The term never caught on.
It was intended to differentiate the HDRI that we use, from the what photographers think of... a series of exposures tonemapped down to a Low Dynamic Range... which photographers still insist on calling HDRI.
I think the term light probe was first used by Paul Debevec for spherical HDRI panoramas in the Angular Map projection at Siggraph 1997.
No. In photography a HDR image is created from a series of images taken over a range of exposures, each image typically separated by one stop of exposure. The final exposure isn't "tonemapped down to a low dynamic range" whatever that means. From a photographic perspective, 5 stops of exposure will typically be enough to accurately display a scene where a single camera expoure would either show part of the scene as completely blown out or completely black.
Calling such a composite image HDR is legimate for a photograph.
I believe technically, a "light probe" was originally a physical object.
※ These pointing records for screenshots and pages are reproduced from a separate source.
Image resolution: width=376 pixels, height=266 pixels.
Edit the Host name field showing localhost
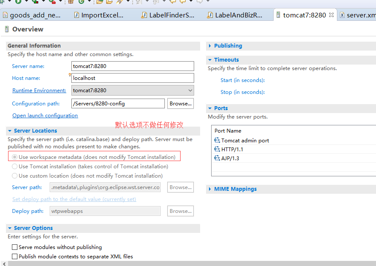pos(132,78)
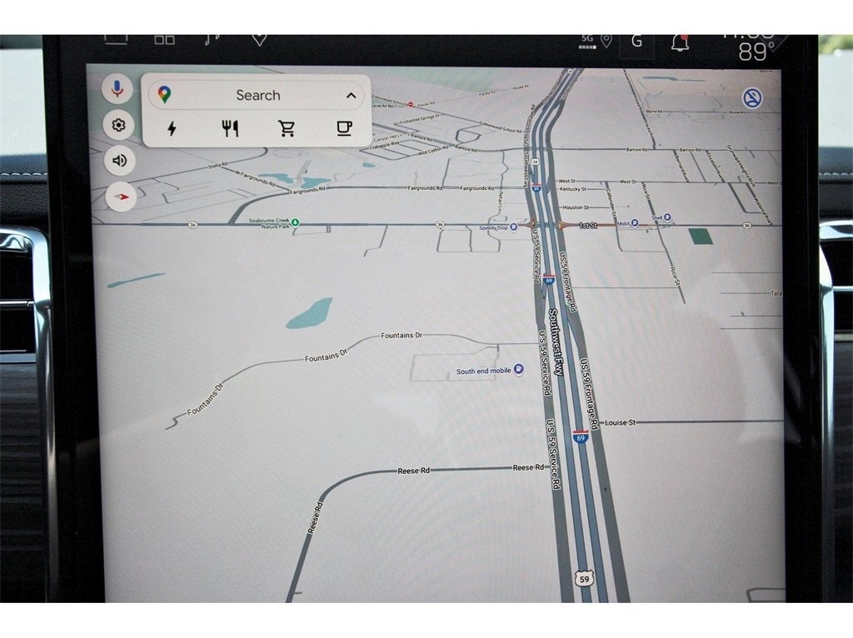Open Google Maps settings gear
The image size is (853, 638).
[119, 125]
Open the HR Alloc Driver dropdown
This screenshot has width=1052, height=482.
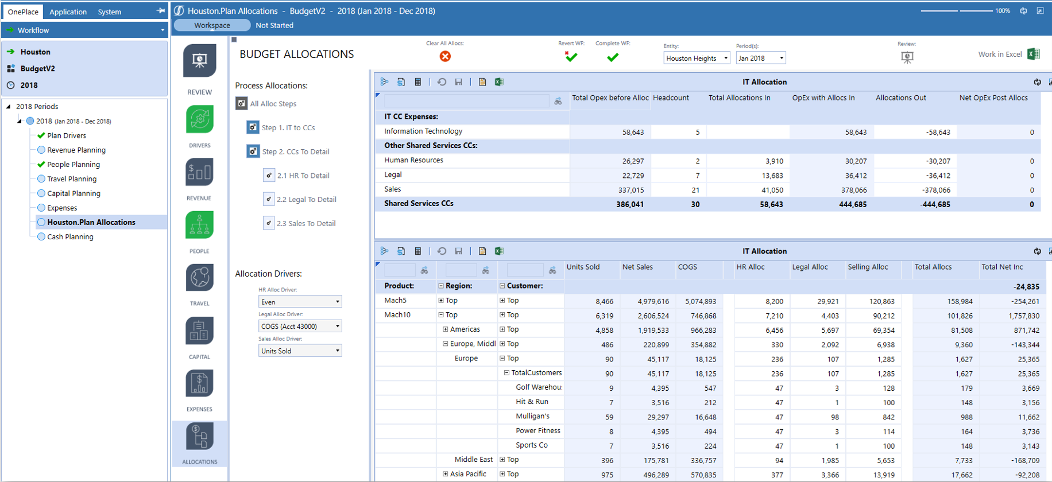pos(300,302)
A spherical mirror that was inserted into a 360 and/or spherical scene. The image in the mirror was photographed close up by a normal flat camera from multiple directions and the separate images combined and edited in such a manner as to remove the spherical distortions and to edit out the unavoidable side effect of capturing the camera and photographer. Rather ingenious method to make the camera and photographer disappear.
Well, I'm so glad it's about "light" the noun and not "light" the adjective!
Because at first, I was thinking...aluminum probes?
Sorry, I'm bad today. Very very bad. Hehe...
Tonemapping "up" and "down" is my own term.
When I combine bracketed exposures (tonemapping). I can combine them up to a 32bit exr file or down to an 8 bit jpeg.
...but jpeg or png files etc. are LDR files, its misleading, but understandable, that photographers call them HDR because of the method used to create them.
As Horo mentioned earlier, it was Paul Debevec who first tried to introduce the term 'Light Probe' for CGI, seperate from whatever photographers were naming things. A quick bit of google backed hindsight, shows it was not necessary. The search results are all about the kind of HDR we use in CGI.
(Give that another year and all 'HDR' search results will be about televisions!)